Cultural anthropology’s love-hate relationship with evolution: what will the future bring?

van Schaik, Carel P (2020). Cultural anthropology’s love-hate relationship with evolution: what will the future bring? Zeitschrift für Ethnologie, 144:77-92. https://www.zora.uzh.ch/id/eprint/192455/

Abstract: Cultural anthropology and evolutionary biology arose around the same time, and both adopted the same evolutionist framework. Their paths soon diverged, however, largely because anthropology rejected the notion of evolutionary progress—and thus the notion of the existence of primitive versus advanced races—before evolutionary biology did. Most anthropologists subsequently rejected all evolutionary interpretations of ethnographic patterns and thus all biological influences on human behavior. Most evolutionary biologists until recently ignored the massive role of culture in guiding human behavior.

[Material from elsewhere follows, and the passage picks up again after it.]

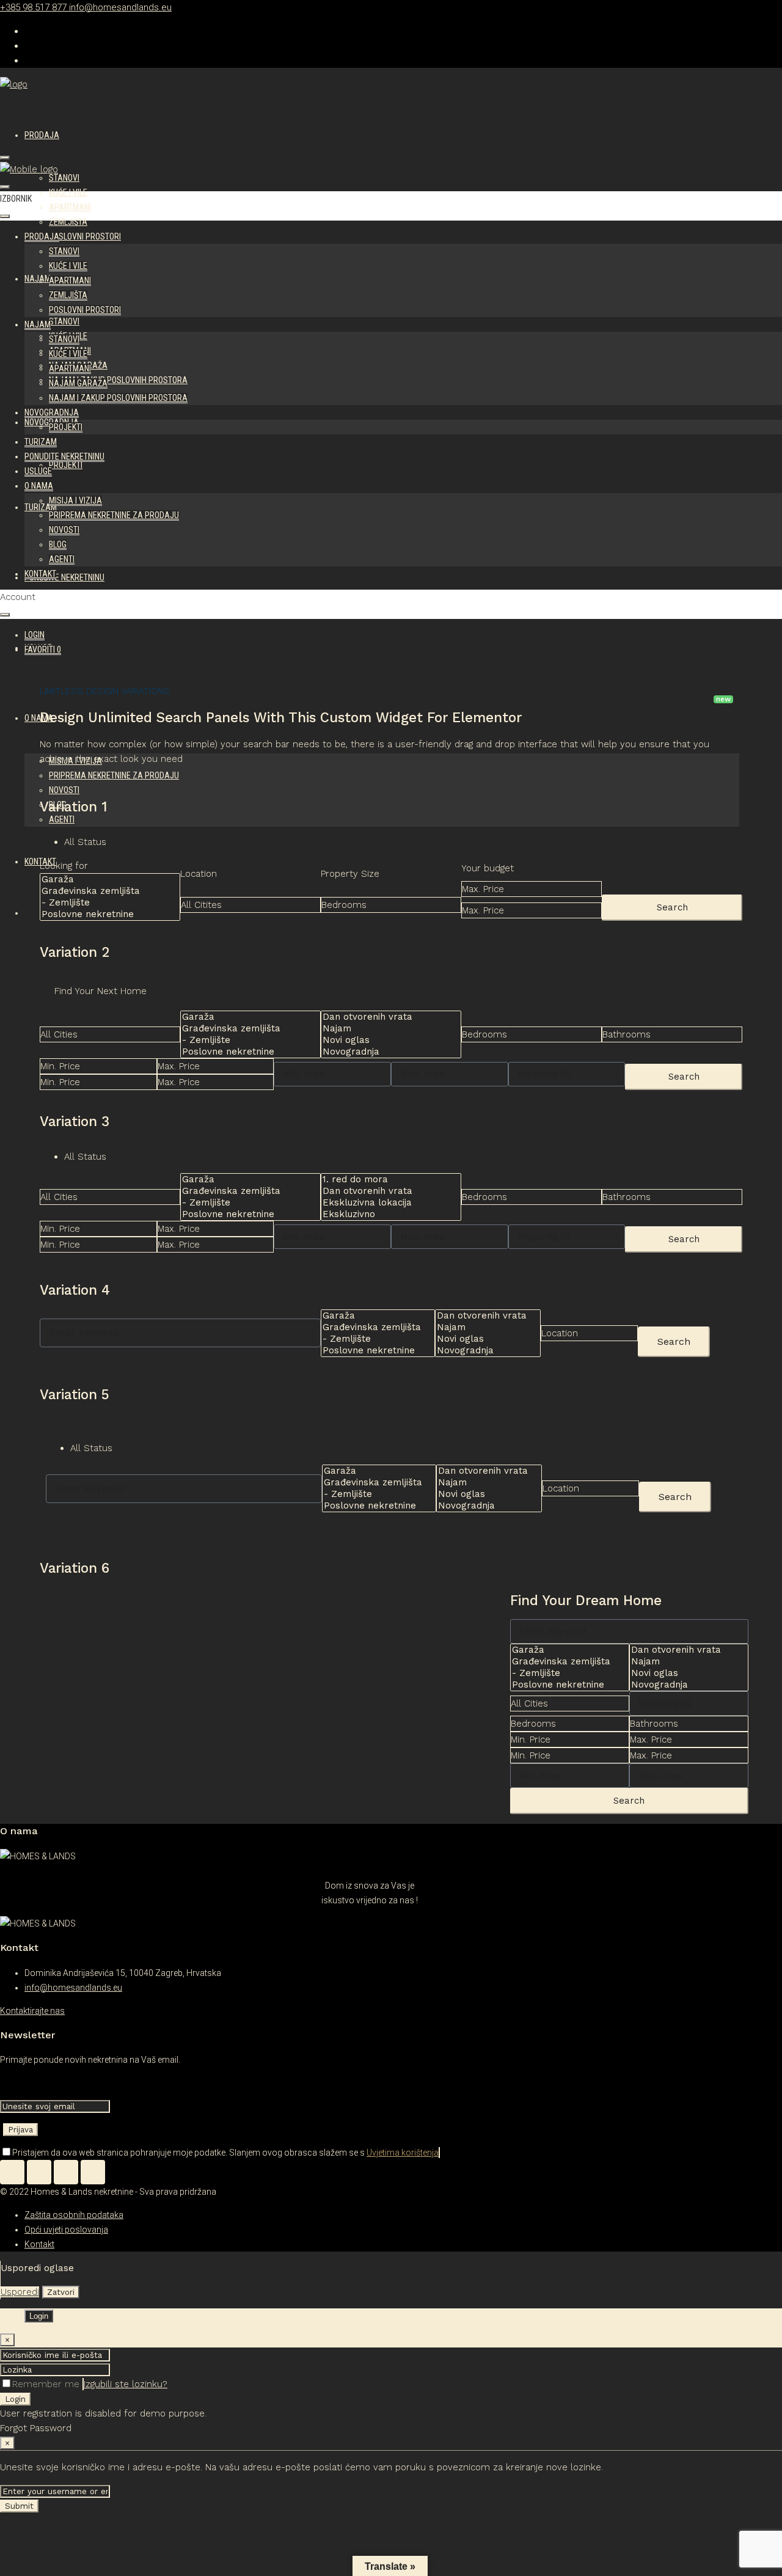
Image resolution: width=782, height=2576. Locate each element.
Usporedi (20, 2291)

Promising recent work suggests that important new insights emerge when evolutionary and cultural influences on behavior and society are integrated. The success of these new approaches indicates that the presence of a similar mental substrate everywhere produces a non-trivial level of predictability and thus convergence in cultural evolution. Future work along these lines should therefore yield novel insights in how humans respond to changing subsistence or institutional arrangements.